A cost trend with anomalies detected
An example of a cost anomaly email sent due to a cost threshold being crossed
If your organization makes extensive use of virtual machines, reserved instances can offer significant cost savings over on-demand pricing. In exchange for committing to a certain level of usage, the cloud providers offer significant discounts: up to 72% on AWS. Keeping track of your actual vs. committed utilization is critical to ensure that your organization is benefiting from its committed spend. In the image below the utilization of the reserved instances is shown and the utilization column indicates that these instances are well utilized.
The image shows the utilization of reserved instances
For on-demand resources, some management platforms can provide schedule recommendations. For example, some of your teams may inadvertently leave VMs running overnight, but a usage report may show that there is consistently no activity on the VM between [00:00] and [05:00] UTC. The image below shows an example of resources that the management platform recommends turning off during certain times because they are not being used but are still being paid for.
A summary of resources being underutilized during certain periods
Tagging your resources consistently across your cloud accounts is fundamental to successful integration with any management platform. By tagging your resources with key:value pairs that identify the environment, application, and department, you will derive insights faster and be able to take remedial action more confidently. For example, acting on a cost alert from a resource tagged as environment:development is likely to have less severe consequences than if the resource tag was environment: production.
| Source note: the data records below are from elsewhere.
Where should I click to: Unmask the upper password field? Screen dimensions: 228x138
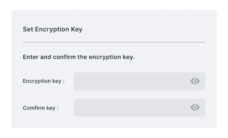(x=195, y=81)
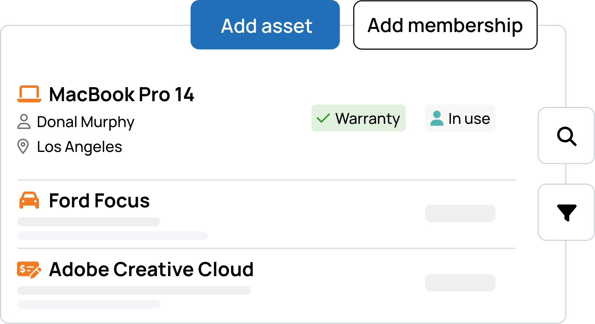The image size is (595, 324).
Task: Open the Adobe Creative Cloud item
Action: click(x=151, y=269)
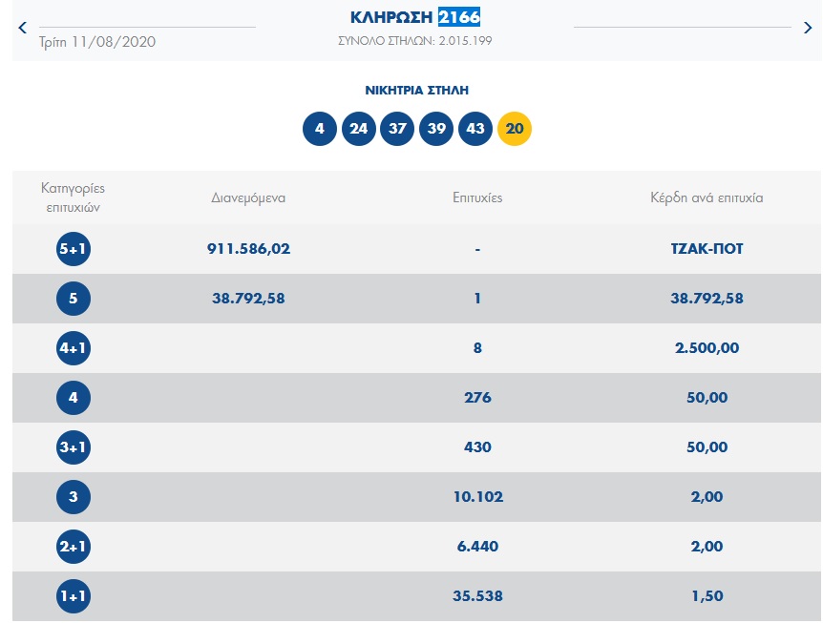Click the Κέρδη ανά επιτυχία column header
Image resolution: width=823 pixels, height=623 pixels.
tap(707, 197)
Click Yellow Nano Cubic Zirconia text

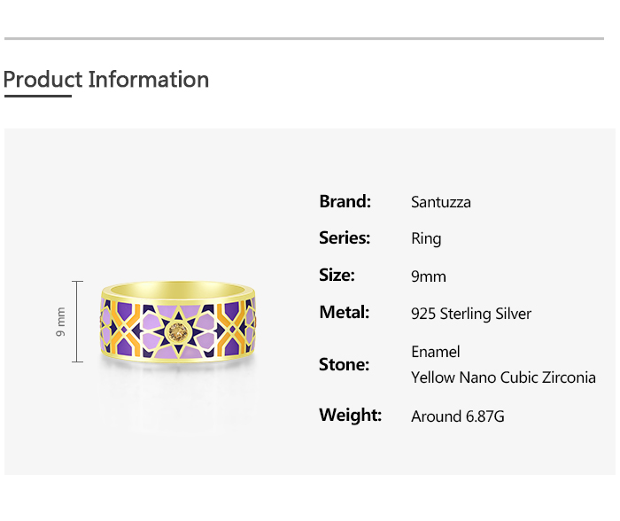(503, 377)
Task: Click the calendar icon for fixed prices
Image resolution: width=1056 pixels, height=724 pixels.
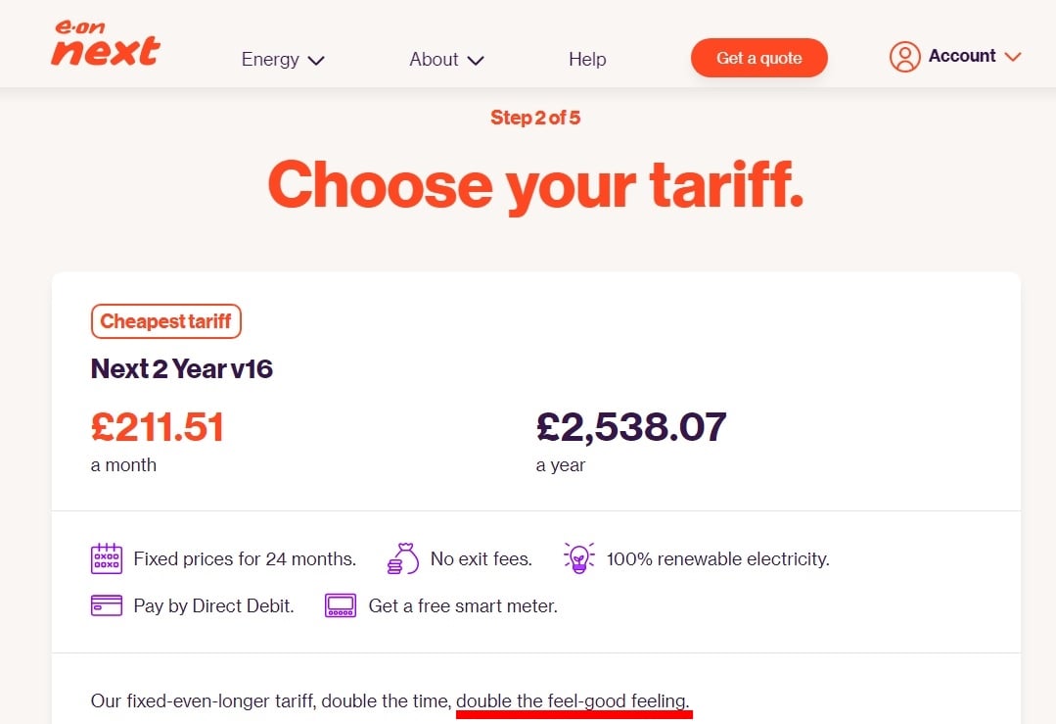Action: pyautogui.click(x=106, y=559)
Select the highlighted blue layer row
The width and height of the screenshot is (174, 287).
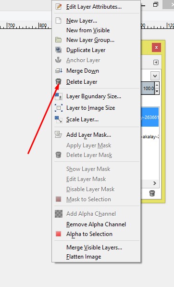point(149,117)
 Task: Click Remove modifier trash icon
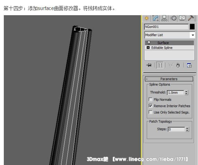(178, 65)
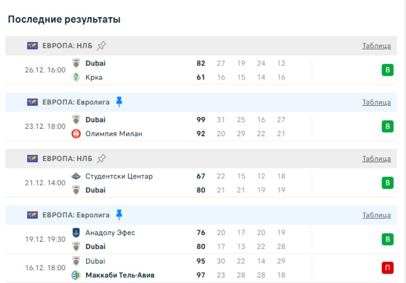406x283 pixels.
Task: Click the red П loss badge
Action: coord(387,268)
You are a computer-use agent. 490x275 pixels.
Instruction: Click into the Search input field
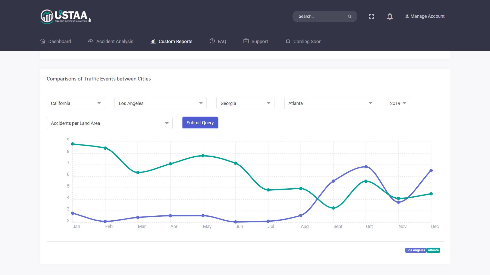(x=320, y=17)
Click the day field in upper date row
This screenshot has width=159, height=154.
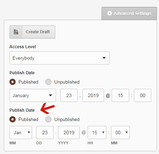tap(69, 95)
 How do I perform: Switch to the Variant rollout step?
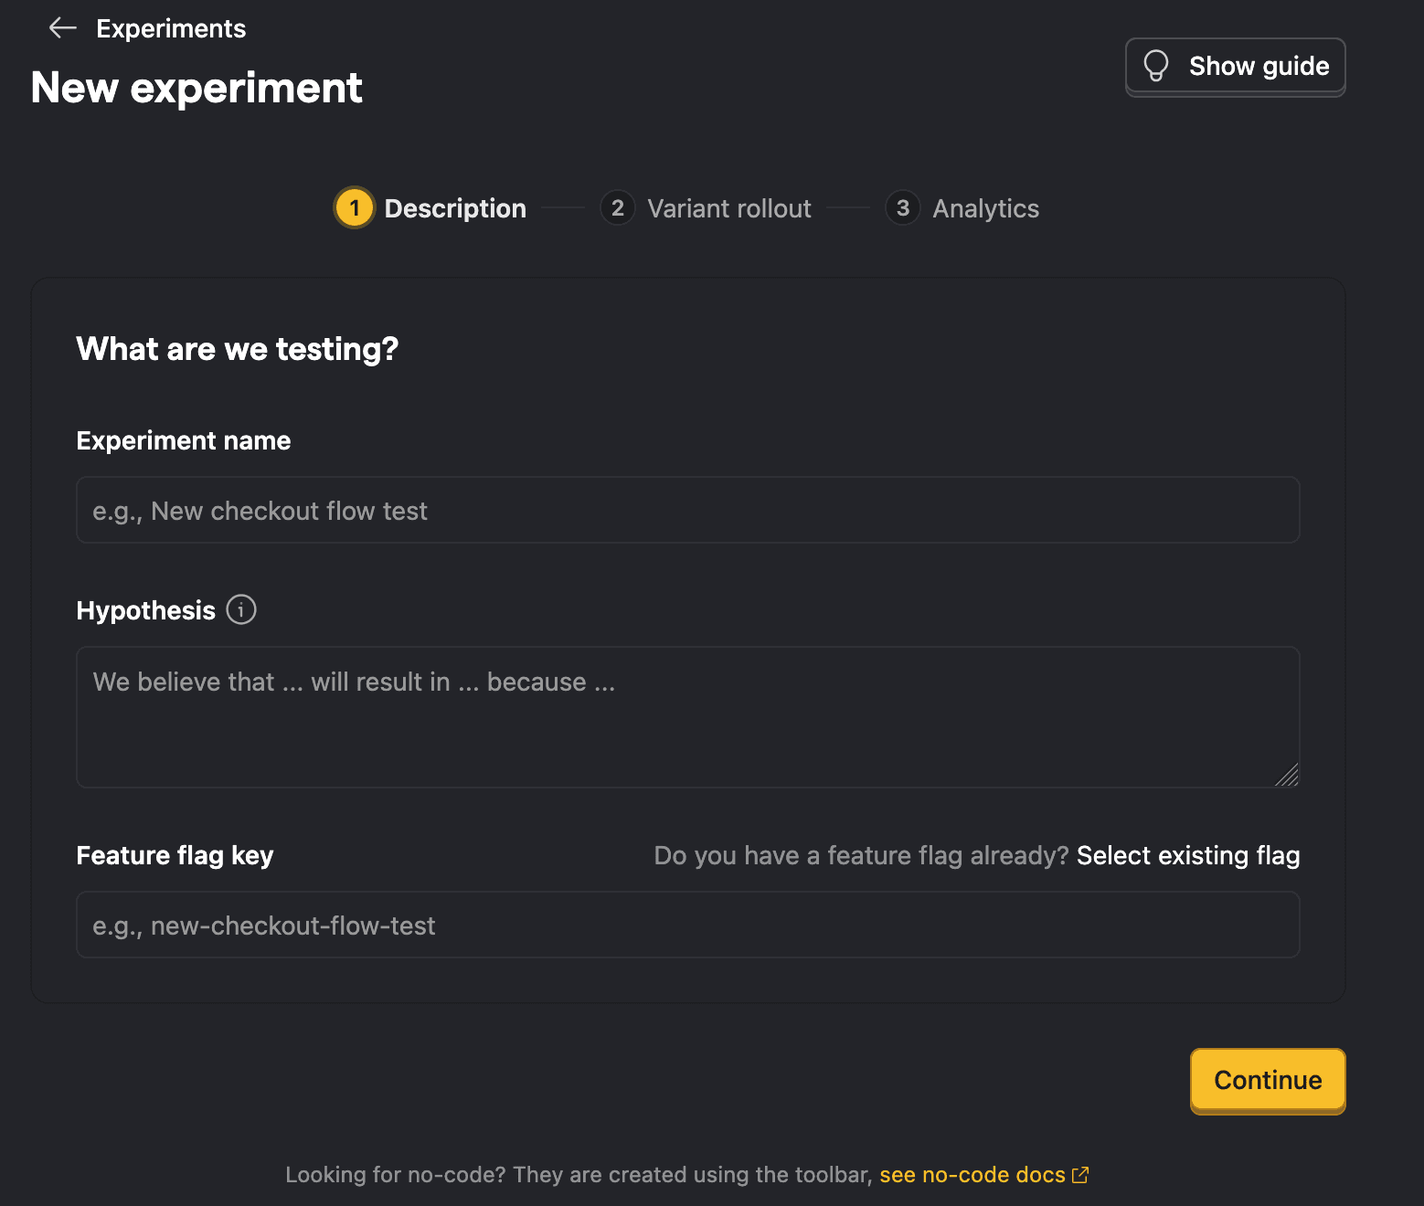pyautogui.click(x=728, y=207)
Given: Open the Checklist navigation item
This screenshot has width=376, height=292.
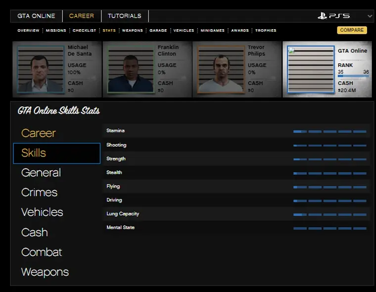Looking at the screenshot, I should 84,31.
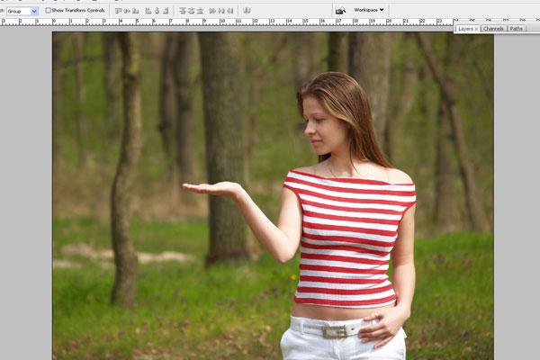This screenshot has height=360, width=540.
Task: Click the Align top edges icon
Action: (x=116, y=11)
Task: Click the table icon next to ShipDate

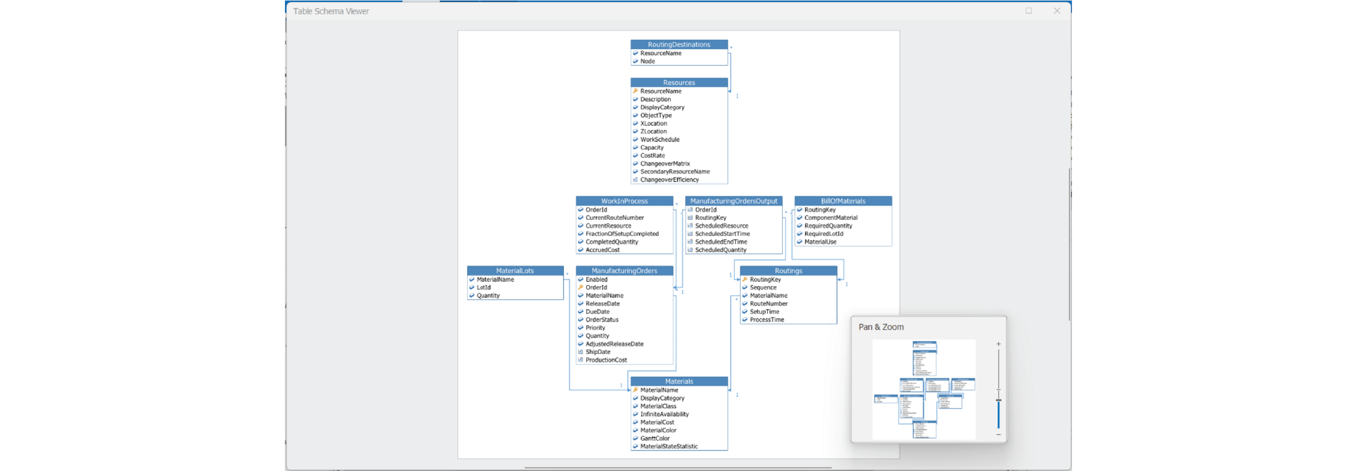Action: pyautogui.click(x=581, y=352)
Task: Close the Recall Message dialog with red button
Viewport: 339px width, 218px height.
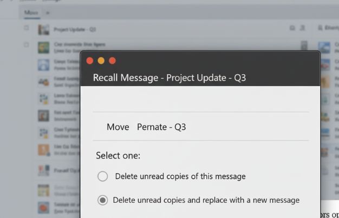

A management platform should support your custom tags and also enable you to enforce and apply mandatory tag keys. A tag governance dashboard, as shown below, will help your organization identify gaps in your resource tagging coverage.
An example of tag governance
Compliance management
Knowing that your cloud accounts are compliant with recognized standards is reassuring, and for some organizations, this may be a mandatory requirement. The latest multi-cloud management platforms will assess the security of your cloud infrastructure by aggregating assessments from the cloud provider’s native tools or third-party assessment tools. They can display the results in an intuitive dashboard that provides a snapshot of your organization’s compliance posture.
If your organization is targeting a specific compliance standard, then you should check whether the management platform supports it and also whether it keeps pace with changing standards.
If your organization is beginning its cloud deployment journey, then support for the cloud provider’s best practices—like Amazon Web Services Well-Architected Framework, Azure Well-Architected Framework, and Google Cloud Adoption Framework—will help develop a culture of continuous compliance benchmarking.
A compliance posture dashboard
|
Platform
|
Provisioning Automation |
Security Management |
Cost Management |
Regulatory Compliance |
Powered by Artificial Intelligence |
Native Hybrid Cloud Support
|
|---|---|---|---|---|---|---|
|
Azure Native Tools |
✔
|
✔
|
✔
|
|
|
|
|
CoreStack
|
✔
|
✔
|
✔
|
✔
|
✔
|
✔
|
Summary of key multi-cloud management concepts
Consider a multi-cloud management platform if your organization adopts or is adopting a multi-cloud strategy. The management platform will help you maintain oversight across your different cloud accounts and providers. The platform should cover the key governance pillars of security, compliance, operations, and cost. By aggregating data from the cloud provider’s native tools, you can be confident that the management platform is providing an accurate overview of the state of your multi-cloud environment.
Ultimately, the multi-cloud management platform should help your organization foster a culture of continuous improvement and maintain a history so that you can review your improvements.